It’s 1988 and Dexter Mayhew and Emma Morley have only just met. But after only one day together, they cannot stop thinking about one another. Over twenty years, snapshots of that relationship are revealed on the same day—July 15th—of each year. Dex and Em face squabbles and fights, hopes and missed opportunities, laughter and tears. And as the true meaning of this one crucial day is revealed, they must come to grips with the nature of love and life itself.
-Barnes & Noble
One Day is one of those novels that you either love or you hate, and I must admit that this is not a novel that I would go back to. But despite the previous, I believe that it is a novel that should be read. It's not horrible in terms of content, or writing. I give Nicholl's many props for creating a fitting semi-omnipresent narrator peeking into aspects of each characters lives at the perfect time. His dialogue is engrossing, and pretty flawless, actually. There were hilarious moments that really boosted it's morale a bit, and then there were disheartening bits that really gutted you after reading. When I first started, I did not want to put it down. I loved the tone of it. It took a lifetime to read, and I literally felt as if I had lived through each wonderful and tank worthy moment in each characters' life. It was chock full of details, and by the end of it you definitely know these characters through and through.
My challenge with the novel comes with the characters, or really, just one...Dexter. I wanted to love him, and with the way Nicholls' paints him, you understand, to an extent, why he's so prone to idiotic decisions and has a seeming callous nature. Nevertheless, as the novel progressed, I couldn't stop wanting to smack him upside the face with something hard and bulky. Emma had her frustrating moments as well, but I felt I could relate to her more as she too is a struggling writer trying to figure her place in life. It was pretty hilarious, at certain points, to observe Dexter try and figure out what his feelings were for Emma, as well as his slip ups with her time and time again. I'm not sure if I were Emma, I could endure Dexter's erratic, arrogant, and oftentimes condescending behavior. It was a bit too much.

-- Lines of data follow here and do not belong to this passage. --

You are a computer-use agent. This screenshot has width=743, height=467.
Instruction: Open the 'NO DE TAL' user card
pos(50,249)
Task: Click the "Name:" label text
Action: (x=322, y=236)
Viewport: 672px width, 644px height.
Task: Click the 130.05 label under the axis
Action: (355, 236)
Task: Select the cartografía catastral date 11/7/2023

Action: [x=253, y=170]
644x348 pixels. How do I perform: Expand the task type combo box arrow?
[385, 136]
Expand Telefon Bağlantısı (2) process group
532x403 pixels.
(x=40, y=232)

The conclusion is a scene that truly takes your breath away. I never pictured it ending this way, but it definitely causes you to wonder if you are appreciating the people in your life, and not taking their help, support, and love for granted.
Bottom line, I would say, read the novel. It's hard points read true to reality, and this could be perhaps, why it was so hard for me to enjoy the ride. I would love to discuss your thoughts!
The film, on the other hand...didn't even come close to the novel. Of course, this is probably true with most film adaptations, but I had a problem with connecting to the characters. It seems the film tried to squeeze their entire lives, and ended up leaving out really awesome parts, and rushing through significant years. Jim Sturgess portrayed Dexter to a tee! I knew this because from the moment he popped onto the screen I couldn't STAND him. I wanted to punch his cocky little smirks off of his face, and scream, 'Show Emma some respect, for crying out loud!' Anne Hathaway also portrayed Emma very effectively. She brought out Emma's sarcastic deadpans, and wit. I'm not sure about her accent, but I'm not the authority on such things. Even after spending a year in the UK, I can't even say what an accurate Yorkshire accent is. The film was merely okay.
I give One Day three out of five cups of Earl Grey.
I give the film adaptation a two and a half out of five cups of Earl Grey.